If you want to deploy a Node.js application across all CPU cores you need to write some code using
cluster
native module. Thanksfully there is a library called PM2 which does the dirty work for you and deploys a Node.js application in all CPU cores with its built in load balancer.The worker thread real problem is spawn like crazy, since creating a subthread (worker thread) isn't cheap (talking about CPU time and resources) but it's cheaper than fork the same process.
Well, if a separate worker and main thread are executed in one CPU core, then they share the same resource.
Is it correct that if we write heavy CPU code in "chunks", i.e. we will return execution context from a heavy function to the function which handles http requests with some interval, then we will emulate workers? But in this case it's not necessary for Node to allocate resources for a subthread, i.e. it's cheaper in terms of performance.
Remember Worker as OS thread actually so I don't think they will be emulated in a single CPU core case. Anyway that's an interesting question but unfortunately workers are pretty "new" so there isn't enough information about them.
@jorge_rockr amazing article, i learned a lot about nodejs.
Question: I am building a mobile-responsive website, and my stack has Nuxt.js (vue.js framework) for the front end, talking to back-end APIs in Laravel (php framework). Nuxt.js is built on top of node (I think?) and I am using it for server-side-rendering. What are your thoughts on this architecture, versus using something purely in node.js?
Hi! Thanks you so much for reading my article.
Yeah, Nuxt.js and Next.js (React) are built on top of Node.js and it's cool since you can use your Frontend knowledge adding some Backend code.
In fact, using pure Node.js could have a better performance but it could be more complex and hard to maintain.
@jorge_rockr it was a phenomenal article, thank you for writing it.
Thanks for the recommendation. Sounds like I should stick with back-end APIs in Laravel, and use Nuxt for my front end. Hopefully I should see a lot of the user-benefits one can get from using Node with server-side-rendering for SEO.
Node.js is also a variety of ready-to-use packages written for the Node.js, thanks to which we can easily connect to almost any service or database. The most common Node itechcraft.com/node-js/ integration dialect, however, is JSON, which speaks well with the NoSQL databases.
Excellent article!! Great Job! Really helpful for those who are new to NODE.JS .I cleared my all doubts regarding Node.js. Get more information about Node.js here.
Jorge Ramón, thank you for this awesome article!)
The company I am working at, in January-February 2020 starts the open-source project for Node.js developers (microservices)!
Warm welcome🥳
Spectrum: spectrum.chat/yap?tab=posts (community chat)

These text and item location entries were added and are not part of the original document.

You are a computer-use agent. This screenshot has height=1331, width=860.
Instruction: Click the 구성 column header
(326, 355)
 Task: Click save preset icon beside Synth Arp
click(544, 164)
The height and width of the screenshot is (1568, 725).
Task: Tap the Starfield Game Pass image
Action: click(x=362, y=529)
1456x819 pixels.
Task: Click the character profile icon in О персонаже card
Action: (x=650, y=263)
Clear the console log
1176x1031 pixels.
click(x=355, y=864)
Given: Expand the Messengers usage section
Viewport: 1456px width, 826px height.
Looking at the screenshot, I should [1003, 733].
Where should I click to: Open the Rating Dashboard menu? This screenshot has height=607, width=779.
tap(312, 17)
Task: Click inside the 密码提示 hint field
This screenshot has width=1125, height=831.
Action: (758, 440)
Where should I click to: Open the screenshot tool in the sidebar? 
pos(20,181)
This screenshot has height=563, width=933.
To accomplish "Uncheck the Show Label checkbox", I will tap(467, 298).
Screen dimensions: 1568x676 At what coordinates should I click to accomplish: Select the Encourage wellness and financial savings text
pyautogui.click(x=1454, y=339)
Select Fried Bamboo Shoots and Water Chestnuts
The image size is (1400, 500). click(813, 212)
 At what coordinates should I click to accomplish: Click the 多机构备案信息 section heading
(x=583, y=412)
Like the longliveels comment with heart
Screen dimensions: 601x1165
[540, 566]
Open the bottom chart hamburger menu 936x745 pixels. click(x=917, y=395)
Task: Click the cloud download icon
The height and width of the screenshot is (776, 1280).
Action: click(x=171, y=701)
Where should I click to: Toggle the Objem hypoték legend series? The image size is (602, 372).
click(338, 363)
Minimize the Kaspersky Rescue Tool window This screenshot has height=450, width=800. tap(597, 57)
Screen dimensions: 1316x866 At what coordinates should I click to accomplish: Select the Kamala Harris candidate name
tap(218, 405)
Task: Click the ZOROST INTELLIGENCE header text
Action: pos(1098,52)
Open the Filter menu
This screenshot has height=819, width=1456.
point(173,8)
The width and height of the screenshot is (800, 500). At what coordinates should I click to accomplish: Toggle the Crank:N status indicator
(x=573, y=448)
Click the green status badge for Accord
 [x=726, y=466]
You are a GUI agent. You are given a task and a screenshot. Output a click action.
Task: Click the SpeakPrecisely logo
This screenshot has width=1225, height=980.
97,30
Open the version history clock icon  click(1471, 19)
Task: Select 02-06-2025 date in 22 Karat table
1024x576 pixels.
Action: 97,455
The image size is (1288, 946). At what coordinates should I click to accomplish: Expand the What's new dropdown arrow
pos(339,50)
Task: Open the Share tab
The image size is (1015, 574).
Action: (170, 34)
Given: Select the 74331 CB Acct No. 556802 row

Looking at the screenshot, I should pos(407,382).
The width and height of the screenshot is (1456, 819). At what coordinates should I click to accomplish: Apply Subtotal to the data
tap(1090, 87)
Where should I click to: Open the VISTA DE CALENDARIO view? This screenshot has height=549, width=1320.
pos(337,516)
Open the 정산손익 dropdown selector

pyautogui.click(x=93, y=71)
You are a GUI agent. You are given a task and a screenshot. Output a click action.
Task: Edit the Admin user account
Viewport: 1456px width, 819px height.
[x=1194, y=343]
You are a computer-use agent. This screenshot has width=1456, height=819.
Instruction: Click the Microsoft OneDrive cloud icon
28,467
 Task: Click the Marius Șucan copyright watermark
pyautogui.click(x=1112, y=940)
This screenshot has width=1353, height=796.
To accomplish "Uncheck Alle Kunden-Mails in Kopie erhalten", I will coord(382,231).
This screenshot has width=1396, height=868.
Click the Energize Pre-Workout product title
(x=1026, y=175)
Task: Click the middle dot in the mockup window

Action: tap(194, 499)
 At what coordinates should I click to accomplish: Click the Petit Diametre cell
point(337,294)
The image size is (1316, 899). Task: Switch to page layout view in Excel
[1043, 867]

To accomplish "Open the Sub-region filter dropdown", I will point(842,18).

GitBook: manual.youngapp.co/community-edition/ (docs)
Twitter: twitter.com/youngapp_pf (news)
GitHub: github.com/youngapp/yap (docs)
(click🌟star to support us and stay connected🙌)
Thank you for sharing this awesome post! Node.js rocks🤟
My team just completed an open-sourced Content Moderation Service built Node.js, TensorFlowJS, and ReactJS that we have been working over the past weeks. We have now released the first part of a series of three tutorials - How to create an NSFW Image Classification REST API and we would love to hear your feedback. Any comments & suggestions are more than welcome. Thanks in advance! 😊
Wow! Amazing Article!
Thanks for sharing ❤️
Thanks for the great post!
Can I translate this article into Chinese so that more people can see it ?
Sure!!
Amazing! I'm surprised about how much you know about the internal process of Node.js, Can you suggest me some resources (aside of documentation) to learn advanced concepts?
Sorry for late response.
Take a look at this resources:
And check out this video to understand how Event Loop works (in browser but it's almost the same in Node.js).
Thanks Jorge, i'm checking them out right now!
Some comments may only be visible to logged-in visitors. Sign in to view all comments.